The relationship between the thread index and the Thread ID varies by dimension. For a 1D block, they are identical. For a 2D block of size (Dx, Dy), the Thread ID of a thread at index (x, y) is (x + y * Dx). For a 3D block of size (Dx, Dy, Dz), the Thread ID of a thread at index (x, y, z) is (x + y * Dx + z * Dx * Dy).

The following code demonstrates adding two matrices, A and B, both of size N x N, and storing the result in C:

// Kernel definition
__global__ void matrixAdd(float A[N][N], float B[N][N], float C[N][N])
{
    int row = threadIdx.x;
    int col = threadIdx.y;
    C[row][col] = A[row][col] + B[row][col];
}

int main() {
    // ...
    // Kernel invocation with one block of N * N threads
    dim3 threadsPerBlock(N, N);
    matrixAdd<<<1, threadsPerBlock>>>(A, B, C);
    // ...
}

Because all threads within a block must reside on the same Streaming Multiprocessor and share the limited memory resources of that core, the number of threads per block is limited. Current GPUs allow a maximum of 1024 threads per block. However, a kernel can be executed by multiple blocks of the same shape, meaning the total number of threads equals the number of threads per block multiplied by the number of blocks.

Blocks are organized into a grid of thread blocks, which can be 1D, 2D, or 3D. The number of blocks in a grid is typically determined by the size of the data being processed. The <<<...>>> syntax accepts int or dim3 types for both blocks per grid and threads per block.

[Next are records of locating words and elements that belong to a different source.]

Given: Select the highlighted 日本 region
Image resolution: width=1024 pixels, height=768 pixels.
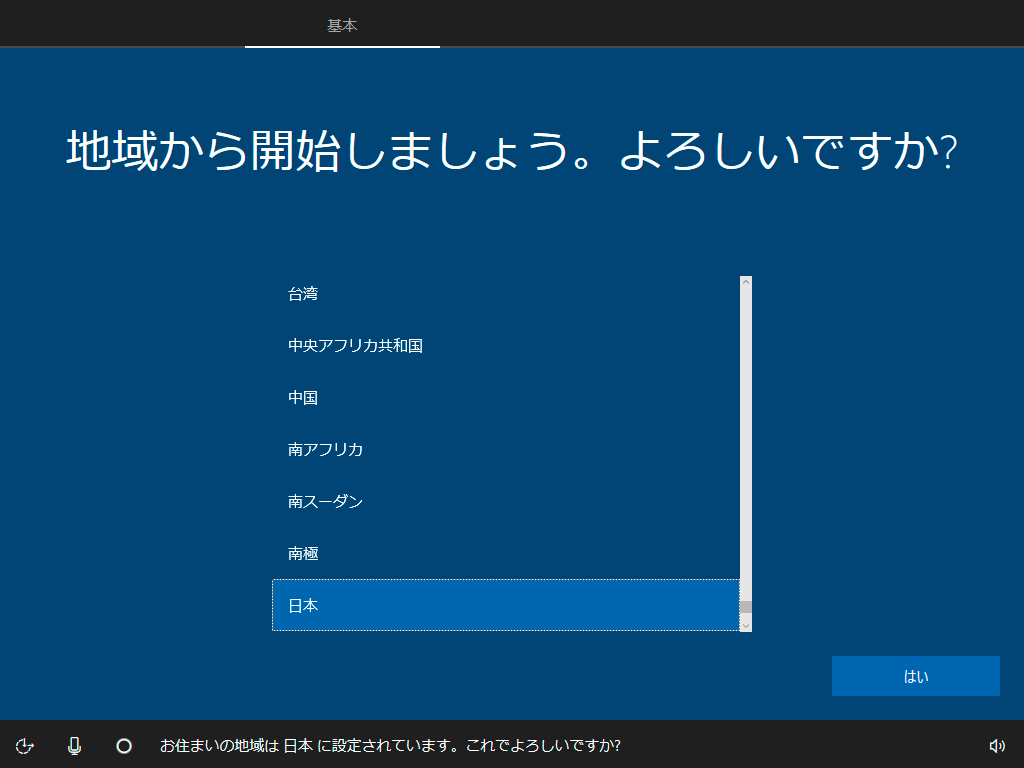Looking at the screenshot, I should pyautogui.click(x=505, y=606).
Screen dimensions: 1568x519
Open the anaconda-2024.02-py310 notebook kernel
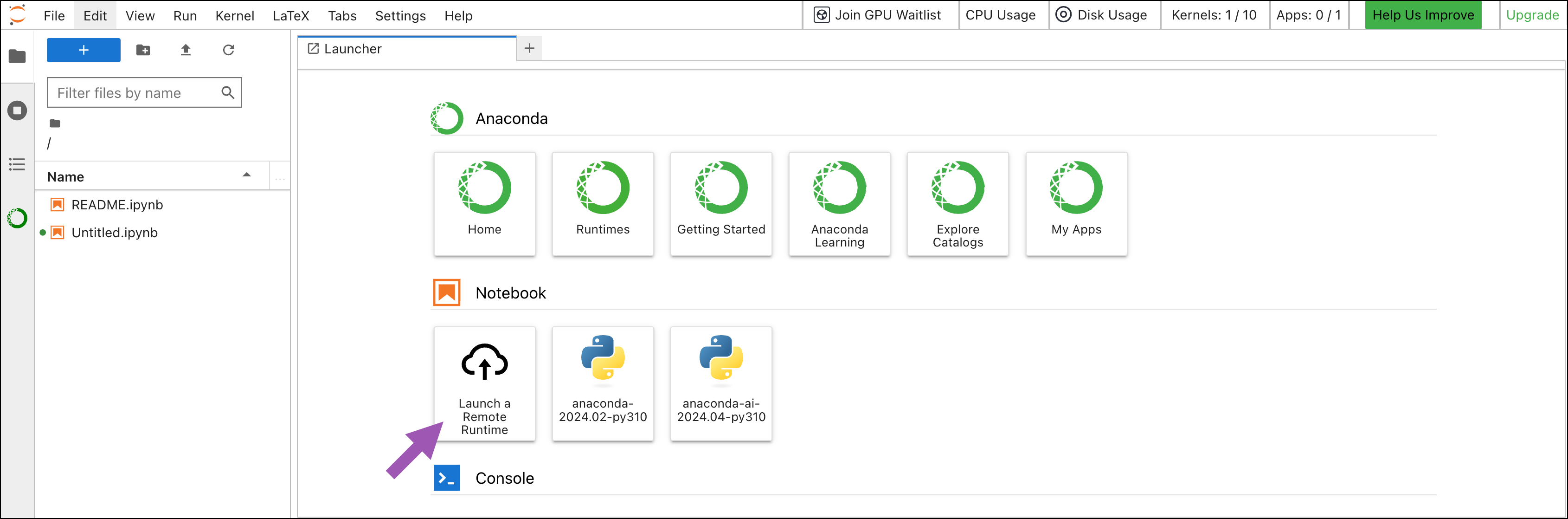[x=603, y=384]
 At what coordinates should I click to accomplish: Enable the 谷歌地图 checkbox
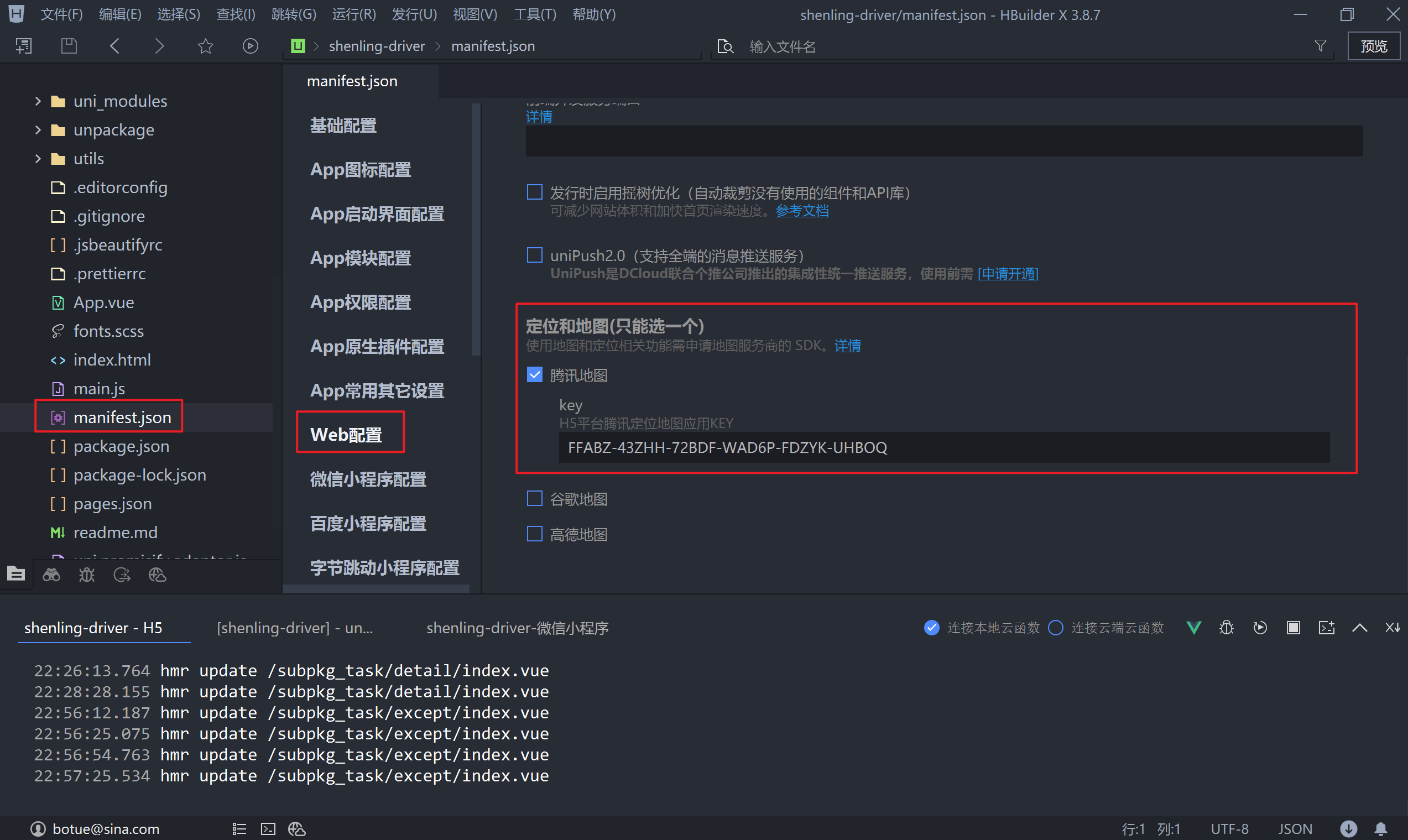[535, 499]
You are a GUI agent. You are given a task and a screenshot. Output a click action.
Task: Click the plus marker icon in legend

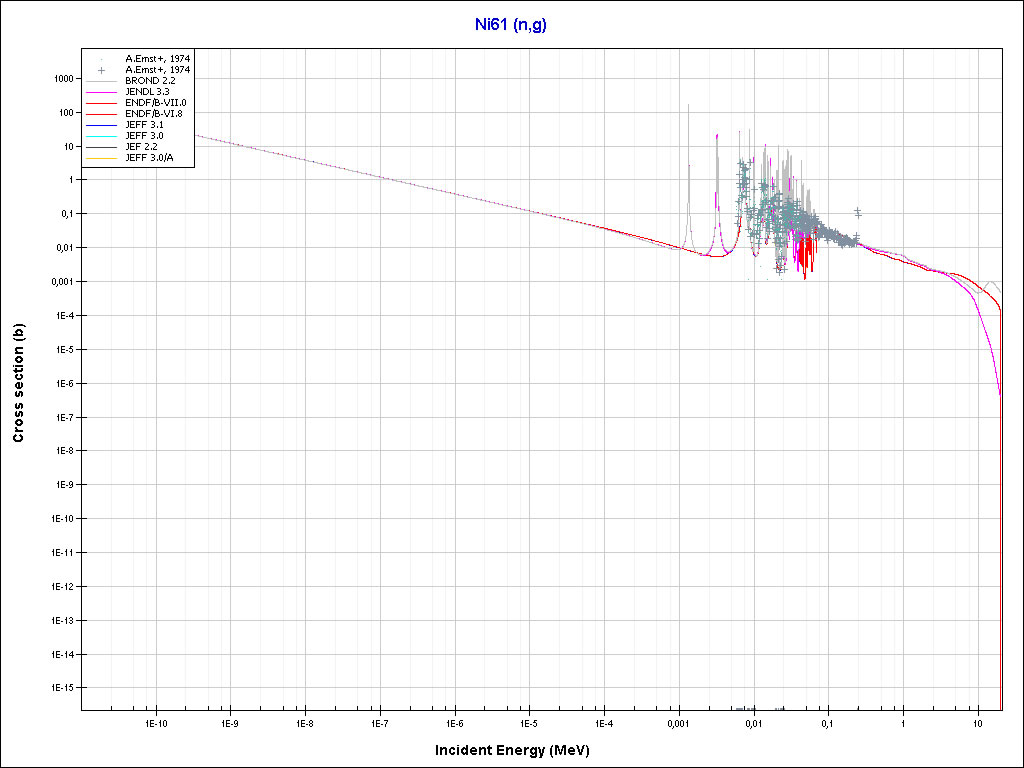[x=102, y=70]
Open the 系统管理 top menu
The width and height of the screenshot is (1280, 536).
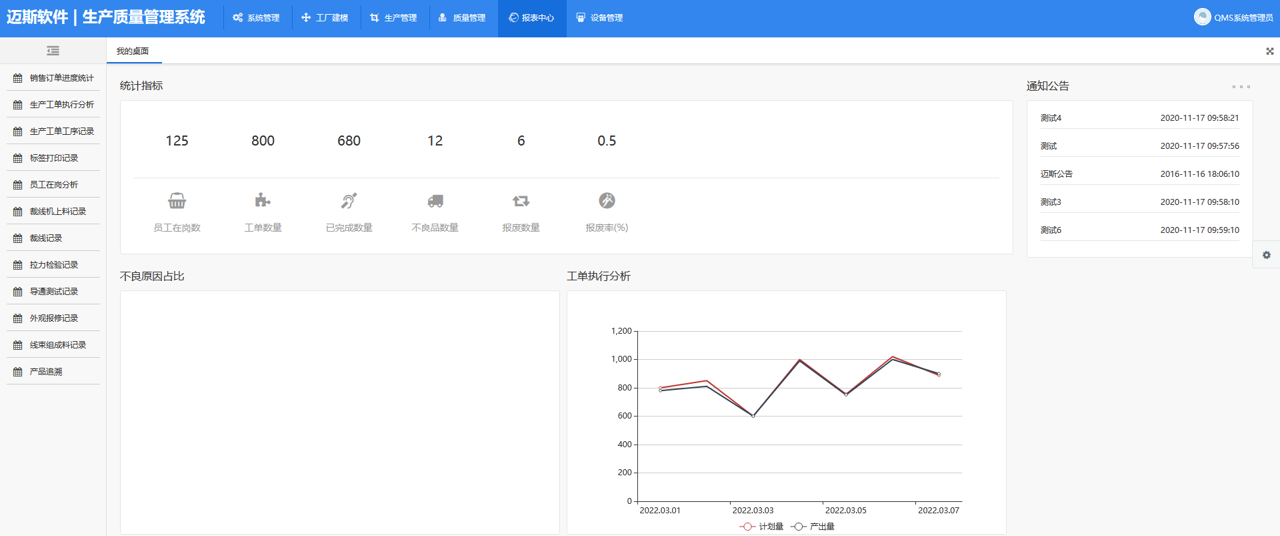pos(256,18)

Each block within a grid has a unique index accessible via the built-in blockIdx variable, and the dimension of the block is accessible via blockDim. The following example extends matrixAdd to handle multiple blocks:

// Kernel definition
__global__ void matrixAdd(float A[N][N], float B[N][N], float C[N][N])
{
    int row = blockIdx.x * blockDim.x + threadIdx.x;
    int col = blockIdx.y * blockDim.y + threadIdx.y;

    if (row < N && col < N)
        C[row][col] = A[row][col] + B[row][col];
}

int main() {
    // ...
    // Kernel invocation
    dim3 threadsPerBlock(16, 16);
    dim3 numBlocks((N + threadsPerBlock.x - 1) / threadsPerBlock.x, 
                    (N + threadsPerBlock.y - 1) / threadsPerBlock.y);
    matrixAdd<<<numBlocks, threadsPerBlock>>>(A, B, C);
    // ...
}

A block size of 16x16 (256 threads) is a common choice. The grid is created with enough blocks so that each matrix element corresponds to a thread. Note that while this example assumes divisibility for simplicity, the kernel code includes boundary checks to handle arbitrary sizes.

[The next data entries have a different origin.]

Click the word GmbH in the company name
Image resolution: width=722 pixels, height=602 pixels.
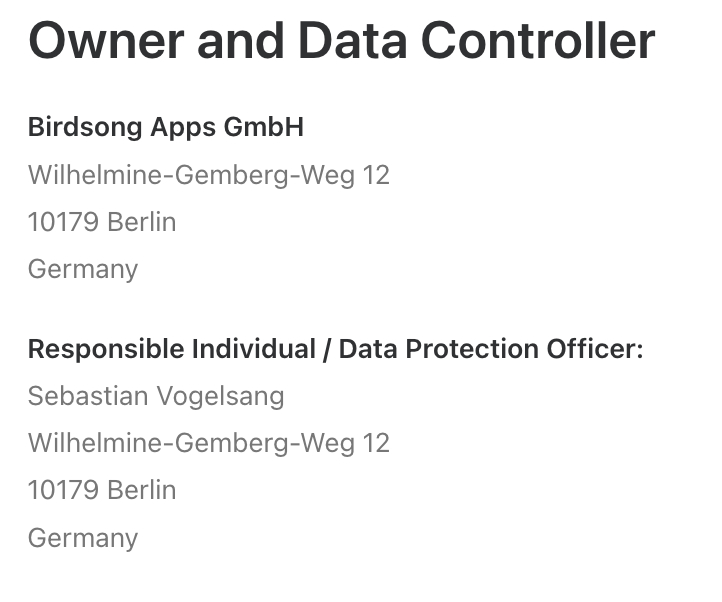pos(264,127)
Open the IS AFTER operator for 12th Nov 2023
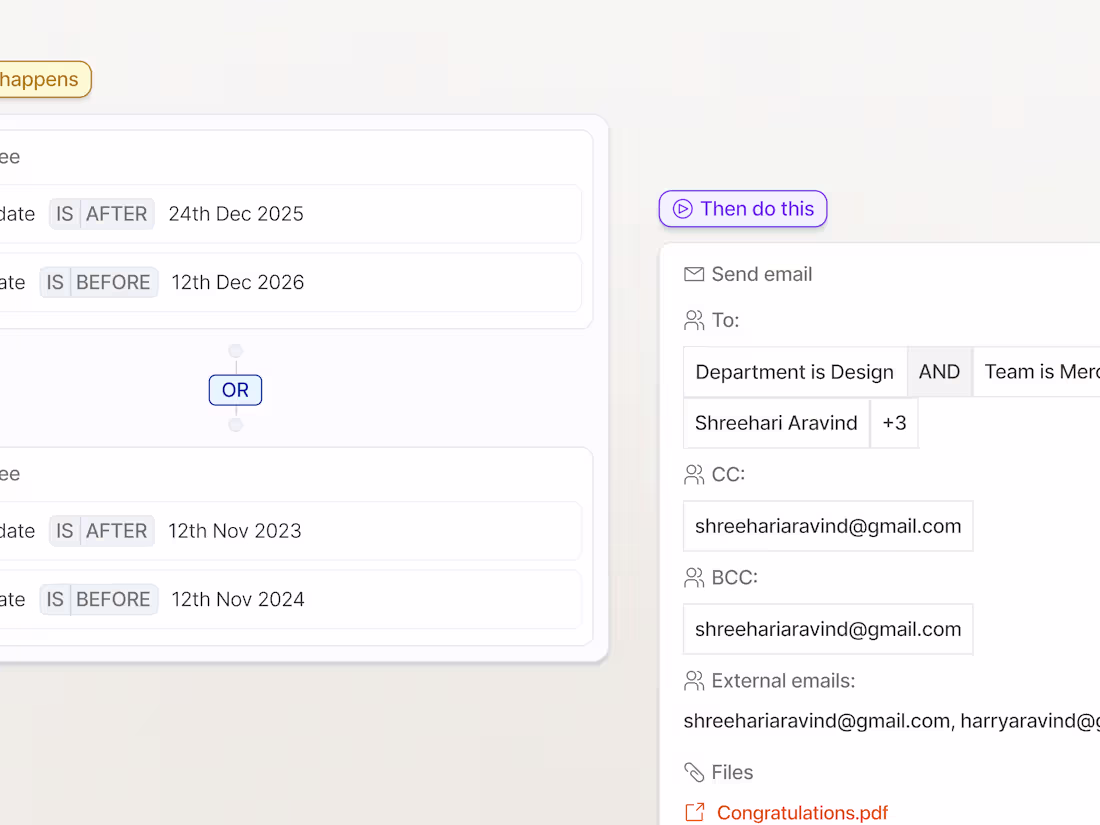Viewport: 1100px width, 825px height. point(102,531)
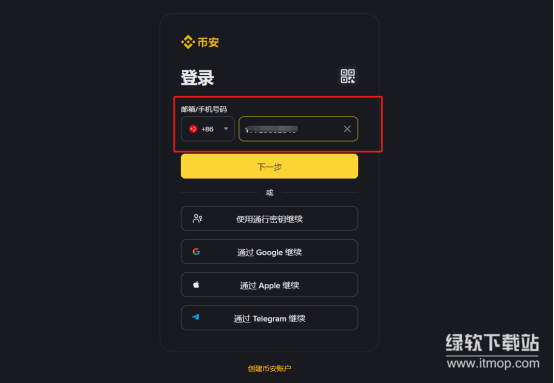Clear the phone number with the X icon
The image size is (554, 383).
(x=347, y=129)
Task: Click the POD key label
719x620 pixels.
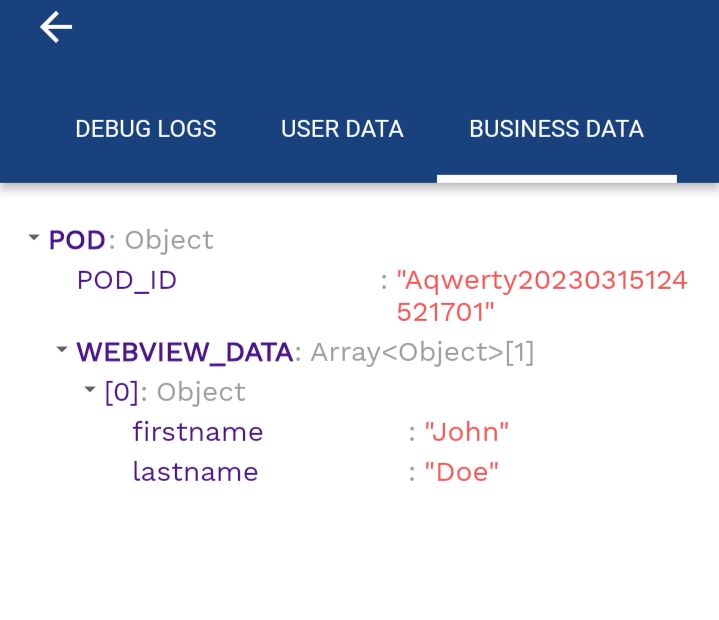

Thread blocks must be able to execute independently in any order, whether parallel or serial. This requirement allows the system to schedule blocks across any number of cores in any order, enabling code scaling.

Threads within a block can cooperate by sharing data through shared memory and synchronizing execution. The __syncthreads() intrinsic creates a barrier where all threads in the block must wait before any proceed. Efficient cooperation relies on shared memory being low-latency (like L1 cache) and __syncthreads() being lightweight.

Thread Block Clusters

With the introduction of NVIDIA Compute Capability 9.0, the CUDA programming model added an optional hierarchy level known as Thread Block Clusters. Just as threads in a block are guaranteed to be co-scheduled on a Streaming Multiprocessor (SM), blocks in a cluster are guaranteed to be co-scheduled on a GPU Processing Cluster (GPC).

Clusters are organized in 1D, 2D, or 3D. The maximum portable cluster size is 8 blocks, though this may vary depending on specific GPU hardware or MIG configurations. The exact limits for specific architectures can be queried using the cudaOccupancyMaxPotentialClusterSize API.

Clusters can be enabled using a compile-time kernel attribute __cluster_dims__(X, Y, Z) or the runtime launch API cudaLaunchKernelEx.

Compile-time Cluster Example:

// Kernel definition with fixed cluster size
__global__ void __cluster_dims__(2, 1, 1) clusterKernel(float* input, float* output)
{
    // Kernel code
}

int main() {
    float *input, *output;
    dim3 threadsPerBlock(16, 16);
    dim3 numBlocks(N / threadsPerBlock.x, N / threadsPerBlock.y);

    // The grid dimension must be a multiple of the cluster size.
    clusterKernel<<<numBlocks, threadsPerBlock>>>(input, output);
}

Runtime Cluster Example:

// Kernel definition without compile-time attribute
__global__ void clusterKernel(float* input, float* output) {}

int main() {
    float *input, *output;
    dim3 threadsPerBlock(16, 16);
    dim3 numBlocks(N / threadsPerBlock.x, N / threadsPerBlock.y);

    cudaLaunchConfig_t config = {0};
    config.gridDim = numBlocks;
    config.blockDim = threadsPerBlock;

    cudaLaunchAttribute attribute[1];
    attribute[0].id = cudaLaunchAttributeClusterDimension;
    attribute[0].val.clusterDim.x = 2;
    attribute[0].val.clusterDim.y = 1;
    attribute[0].val.clusterDim.z = 1;
    config.attrs = attribute;
    config.numAttrs = 1;

    cudaLaunchKernelEx(&config, clusterKernel, input, output);
}

Clusters enable blocks to access Distributed Shared Memory, allowing reading, writing, and atomic operations on the shared memory of other blocks within the same cluster.

Memory Hierarchy

CUDA threads can access data from several distinct memory spaces during execution. Each thread possesses private local memory. Each thread block has access to shared memory visible to all threads within that block, which has the same lifespan as the block. For clusters, blocks can access the shared memory of other blocks in the cluster. All threads can access global memory.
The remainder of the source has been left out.